-- Activity --
For each record that follows, give it back exactly, with no pictures included.

-- Data supplied --
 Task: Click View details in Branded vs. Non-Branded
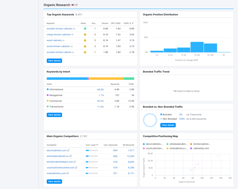[x=168, y=125]
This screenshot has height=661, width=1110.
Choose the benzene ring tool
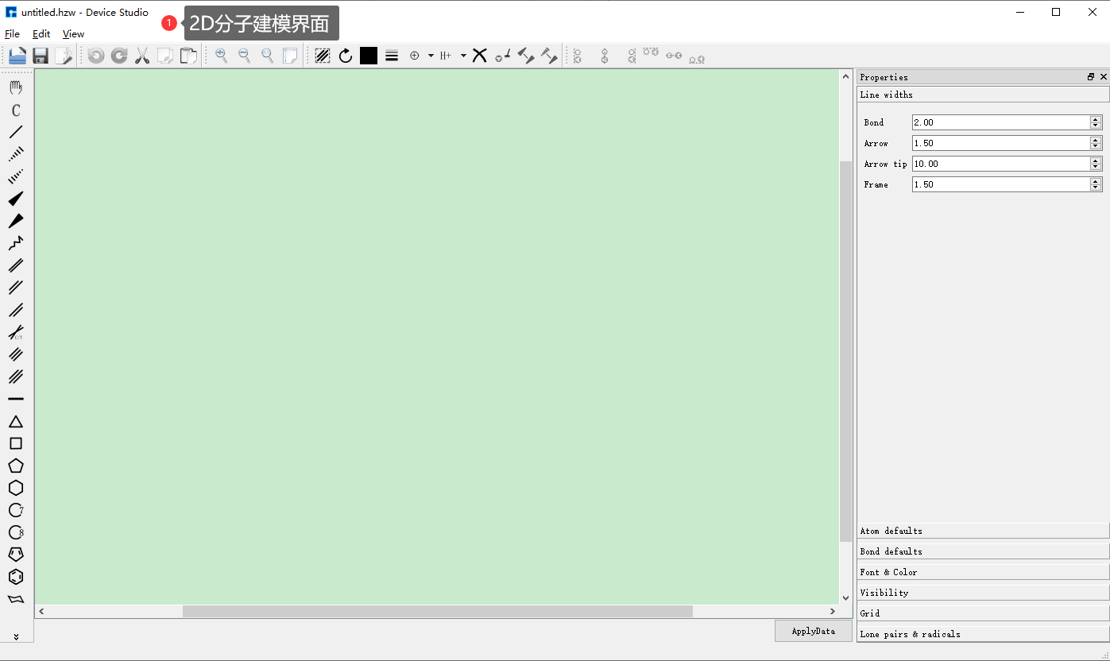16,577
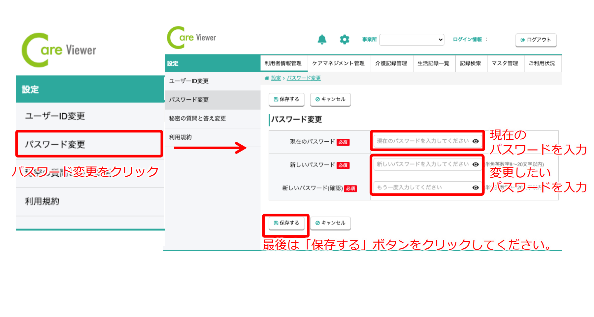The image size is (594, 317).
Task: Open the 利用者情報管理 tab
Action: [283, 63]
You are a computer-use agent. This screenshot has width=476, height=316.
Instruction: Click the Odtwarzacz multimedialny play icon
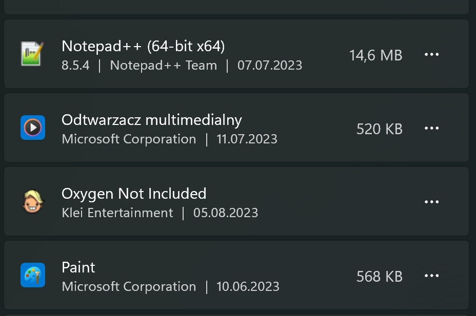(x=33, y=128)
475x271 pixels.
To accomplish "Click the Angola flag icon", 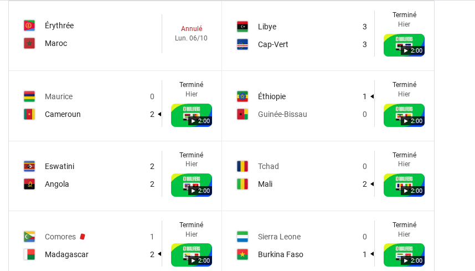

-- Exercise solution --
 Task: Click View details in Branded vs. Non-Branded
[x=168, y=125]
This screenshot has height=661, width=1110.
Choose the benzene ring tool
16,577
The image size is (594, 317).
Task: Open the 利用者情報管理 tab
Action: [283, 63]
You are a computer-use agent. This screenshot has width=476, height=316.
Instruction: Click the Odtwarzacz multimedialny play icon
(x=33, y=128)
475x271 pixels.
To accomplish "Click the Angola flag icon", 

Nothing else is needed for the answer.